Step 5: Visualizing the Best Formation
Finally, we visualize the best formation by plotting the players on a football pitch and displaying their predicted contributions.
import matplotlib.pyplot as plt
import matplotlib.patches as patches
def draw_pitch(ax=None):
if ax is None:
fig, ax = plt.subplots(figsize=(10, 7))
# Pitch Outline & Centre Line
pitch_elements = [
([0, 0], [0, 90]), ([0, 130], [90, 90]), ([130, 130], [90, 0]),
([130, 0], [0, 0]), ([65, 65], [0, 90]), ([16.5, 16.5], [65, 25]),
([0, 16.5], [65, 65]), ([16.5, 0], [25, 25]), ([130, 113.5], [65, 65]),
([113.5, 113.5], [65, 25]), ([113.5, 130], [25, 25]), ([0, 5.5], [54, 54]),
([5.5, 5.5], [54, 36]), ([5.5, 0], [36, 36]), ([130, 124.5], [54, 54]),
([124.5, 124.5], [54, 36]), ([124.5, 130], [36, 36])
]
for line in pitch_elements:
plt.plot(line[0], line[1], color="black")
# Draw Circles
circles = [
plt.Circle((65, 45), 9.15, color="black", fill=False),
plt.Circle((65, 45), 0.8, color="black"),
plt.Circle((11, 45), 0.8, color="black"),
plt.Circle((119, 45), 0.8, color="black")
]
for circle in circles:
ax.add_patch(circle)
# Draw Arcs
arcs = [
patches.Arc((11, 45), height=18.3, width=18.3, angle=0, theta1=308, theta2=52, color="black"),
patches.Arc((119, 45), height=18.3, width=18.3, angle=0, theta1=128, theta2=232, color="black")
]
for arc in arcs:
ax.add_patch(arc)
plt.axis("off")
def plot_formation(formation):
fig, ax = plt.subplots(figsize=(10, 7))
draw_pitch(ax)
# Define positions
positions = {
'Forward': [(105, 22.5), (105, 45), (105, 67.5)],
'Midfielder': [(75, 15), (75, 35), (75, 55), (75, 75)],
'Defender': [(45, 15), (45, 35), (45, 55)],
'Goalkeeper': [(10, 45)]
}
# Plot players
for pos, players in zip(['Forward', 'Midfielder', 'Defender'], formation):
for player, (x, y) in zip(players, positions[pos]):
ax.text(x, y, player['player_name'], ha='center', va='center', fontsize=12, bbox=dict(facecolor='white', edgecolor='black', boxstyle='round,pad=0.5'))
plt.show()
plot_formation(best_formation)
Conclusion
In this tutorial, we were able to use machine learning to present a football dream team that have the potential to be the best team with the best formation.
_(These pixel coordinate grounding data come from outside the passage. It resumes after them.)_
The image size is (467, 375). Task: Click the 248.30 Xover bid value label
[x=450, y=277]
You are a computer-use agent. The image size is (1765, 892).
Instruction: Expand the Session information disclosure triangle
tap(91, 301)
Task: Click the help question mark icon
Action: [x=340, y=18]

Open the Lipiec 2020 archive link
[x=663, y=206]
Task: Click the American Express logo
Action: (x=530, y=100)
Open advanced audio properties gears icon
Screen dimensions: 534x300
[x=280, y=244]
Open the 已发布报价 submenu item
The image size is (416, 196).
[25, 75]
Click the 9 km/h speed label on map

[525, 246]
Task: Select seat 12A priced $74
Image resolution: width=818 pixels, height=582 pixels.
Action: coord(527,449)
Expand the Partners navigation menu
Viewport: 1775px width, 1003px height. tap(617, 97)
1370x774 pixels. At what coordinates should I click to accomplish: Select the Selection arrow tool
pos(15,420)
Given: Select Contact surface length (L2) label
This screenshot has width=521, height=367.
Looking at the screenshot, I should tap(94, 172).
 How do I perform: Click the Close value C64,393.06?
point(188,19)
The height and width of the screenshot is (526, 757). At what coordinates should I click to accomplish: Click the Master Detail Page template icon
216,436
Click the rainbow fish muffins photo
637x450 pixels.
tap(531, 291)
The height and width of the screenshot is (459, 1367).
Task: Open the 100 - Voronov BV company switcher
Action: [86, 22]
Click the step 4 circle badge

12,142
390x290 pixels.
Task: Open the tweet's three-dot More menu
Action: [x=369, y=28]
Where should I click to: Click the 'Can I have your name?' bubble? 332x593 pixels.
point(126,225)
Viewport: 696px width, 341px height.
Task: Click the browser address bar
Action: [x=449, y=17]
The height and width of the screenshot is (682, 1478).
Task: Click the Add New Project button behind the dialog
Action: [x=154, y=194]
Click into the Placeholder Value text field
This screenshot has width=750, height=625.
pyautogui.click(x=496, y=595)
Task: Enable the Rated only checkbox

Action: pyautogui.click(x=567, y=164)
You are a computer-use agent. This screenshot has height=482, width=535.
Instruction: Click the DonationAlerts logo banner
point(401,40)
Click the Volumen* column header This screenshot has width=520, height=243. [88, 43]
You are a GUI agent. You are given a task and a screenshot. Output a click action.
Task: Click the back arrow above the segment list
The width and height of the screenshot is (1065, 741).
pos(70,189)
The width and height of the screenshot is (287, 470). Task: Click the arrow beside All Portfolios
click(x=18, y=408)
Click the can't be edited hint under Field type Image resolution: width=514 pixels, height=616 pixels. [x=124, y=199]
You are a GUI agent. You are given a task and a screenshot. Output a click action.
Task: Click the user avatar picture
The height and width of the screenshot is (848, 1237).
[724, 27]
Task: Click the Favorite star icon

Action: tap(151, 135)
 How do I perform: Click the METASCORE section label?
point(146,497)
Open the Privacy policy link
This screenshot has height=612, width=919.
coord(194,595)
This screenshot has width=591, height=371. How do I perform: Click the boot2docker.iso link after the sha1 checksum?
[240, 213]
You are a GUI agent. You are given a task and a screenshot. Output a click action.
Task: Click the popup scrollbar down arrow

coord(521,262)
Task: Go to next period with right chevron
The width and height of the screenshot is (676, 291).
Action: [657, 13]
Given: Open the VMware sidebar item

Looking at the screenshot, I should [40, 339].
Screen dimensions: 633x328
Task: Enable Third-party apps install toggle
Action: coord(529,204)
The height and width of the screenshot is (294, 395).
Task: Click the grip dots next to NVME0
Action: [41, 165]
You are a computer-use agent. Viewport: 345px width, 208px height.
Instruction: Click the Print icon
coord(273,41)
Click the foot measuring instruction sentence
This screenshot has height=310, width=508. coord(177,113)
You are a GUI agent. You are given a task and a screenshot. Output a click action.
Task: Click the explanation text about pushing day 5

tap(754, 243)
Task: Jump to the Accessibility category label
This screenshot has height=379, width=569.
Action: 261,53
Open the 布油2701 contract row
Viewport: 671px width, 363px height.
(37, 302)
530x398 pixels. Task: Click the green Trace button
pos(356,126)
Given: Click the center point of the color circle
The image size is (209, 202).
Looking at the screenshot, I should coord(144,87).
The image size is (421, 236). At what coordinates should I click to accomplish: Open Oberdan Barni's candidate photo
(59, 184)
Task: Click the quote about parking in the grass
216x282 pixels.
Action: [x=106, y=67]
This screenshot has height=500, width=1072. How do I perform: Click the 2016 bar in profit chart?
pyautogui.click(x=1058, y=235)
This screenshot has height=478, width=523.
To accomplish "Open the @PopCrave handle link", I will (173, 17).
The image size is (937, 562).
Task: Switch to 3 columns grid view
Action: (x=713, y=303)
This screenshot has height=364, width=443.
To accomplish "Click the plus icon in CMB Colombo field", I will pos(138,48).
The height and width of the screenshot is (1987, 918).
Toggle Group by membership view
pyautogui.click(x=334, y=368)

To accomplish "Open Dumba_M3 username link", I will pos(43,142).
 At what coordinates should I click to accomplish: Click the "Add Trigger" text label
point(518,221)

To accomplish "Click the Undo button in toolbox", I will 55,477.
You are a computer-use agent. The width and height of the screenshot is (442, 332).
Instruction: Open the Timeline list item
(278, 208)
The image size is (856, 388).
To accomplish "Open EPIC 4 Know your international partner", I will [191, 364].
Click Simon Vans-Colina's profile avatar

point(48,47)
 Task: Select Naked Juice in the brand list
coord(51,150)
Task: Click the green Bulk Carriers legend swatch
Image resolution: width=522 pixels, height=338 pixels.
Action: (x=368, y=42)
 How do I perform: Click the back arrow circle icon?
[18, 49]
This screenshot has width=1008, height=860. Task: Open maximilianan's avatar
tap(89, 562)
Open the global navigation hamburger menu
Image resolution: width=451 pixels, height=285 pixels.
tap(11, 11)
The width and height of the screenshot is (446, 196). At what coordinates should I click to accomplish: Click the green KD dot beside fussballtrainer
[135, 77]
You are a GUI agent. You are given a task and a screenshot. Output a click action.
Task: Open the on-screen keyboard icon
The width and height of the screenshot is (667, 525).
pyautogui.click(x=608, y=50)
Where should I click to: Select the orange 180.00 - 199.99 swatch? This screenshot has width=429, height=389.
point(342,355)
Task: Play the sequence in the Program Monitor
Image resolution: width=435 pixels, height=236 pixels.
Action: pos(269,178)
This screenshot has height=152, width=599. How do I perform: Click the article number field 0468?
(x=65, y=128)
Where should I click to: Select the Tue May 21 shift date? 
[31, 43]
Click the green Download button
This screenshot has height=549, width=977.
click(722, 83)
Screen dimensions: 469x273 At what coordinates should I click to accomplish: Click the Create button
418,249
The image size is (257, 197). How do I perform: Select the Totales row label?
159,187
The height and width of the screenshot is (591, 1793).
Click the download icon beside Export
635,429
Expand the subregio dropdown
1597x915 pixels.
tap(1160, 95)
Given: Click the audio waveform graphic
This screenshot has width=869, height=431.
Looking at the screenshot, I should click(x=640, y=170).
The selection was based on statistical performance. However, our dataset was limited to the UEFA Champions League 2021/2022 season. I encourage you to experiment with different data sets, particularly the ones containing your local teams, in order to predict the ultimate lineup for your country. You may further improve the prediction accuracy and reliability of your results by using multiple machine learning models.
Larger datasets containing data from several years will enhance the value obtained from the analysis and provide better insight into player performance and team dynamics. Give it a shot and make sure to tell us about the results in the comments!